> **What to work on**
In the listing that follows, locate the line containing "You are a computer-use" and the line containing "Instruction: Open the Nastavení menu". Retype exactly those two lines and every line between them, and nothing more.
---- Extracted data
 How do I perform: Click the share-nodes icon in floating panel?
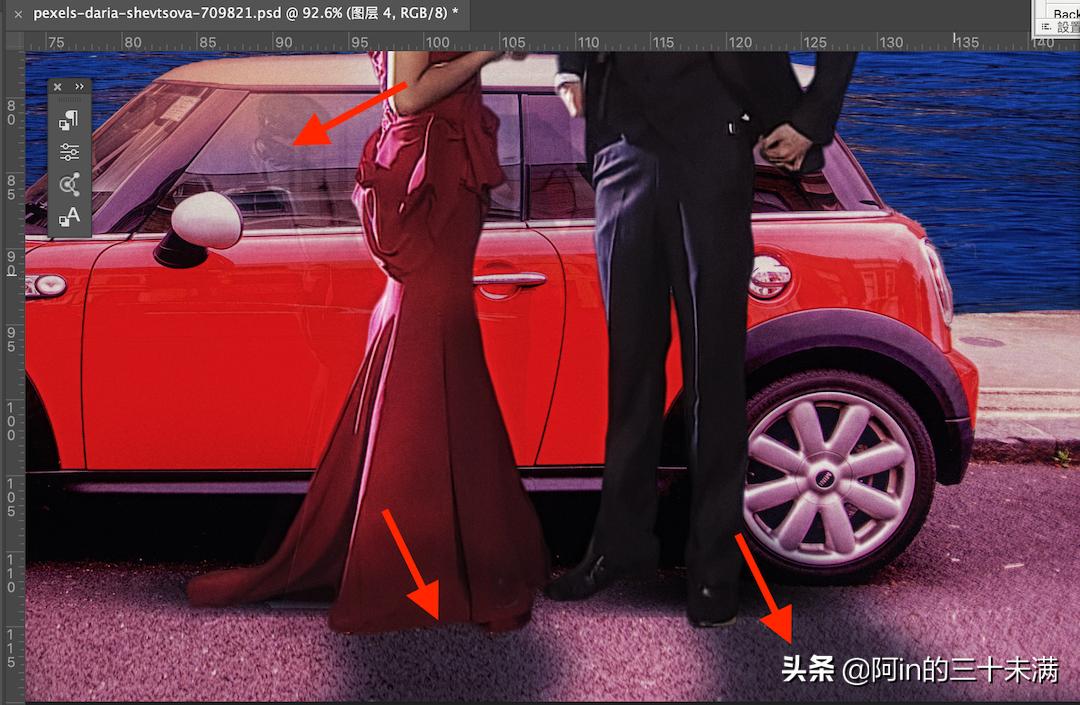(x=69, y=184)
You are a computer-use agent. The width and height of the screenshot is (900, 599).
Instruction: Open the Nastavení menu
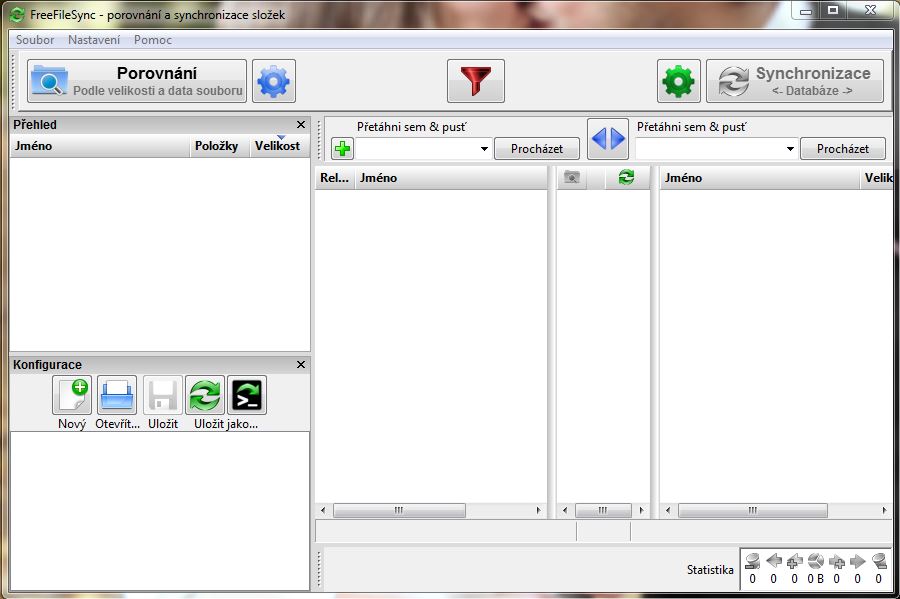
--------
---- Extracted data
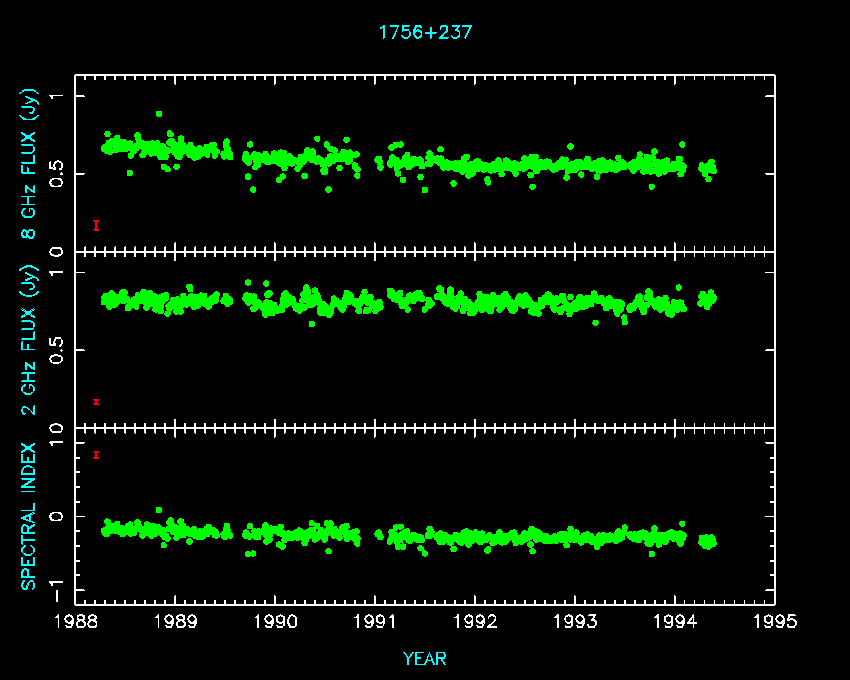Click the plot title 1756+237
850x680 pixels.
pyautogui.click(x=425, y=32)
--------
> **Problem solution**
You are a computer-use agent. The width and height of the screenshot is (900, 599).
Instruction: Open the Nastavení menu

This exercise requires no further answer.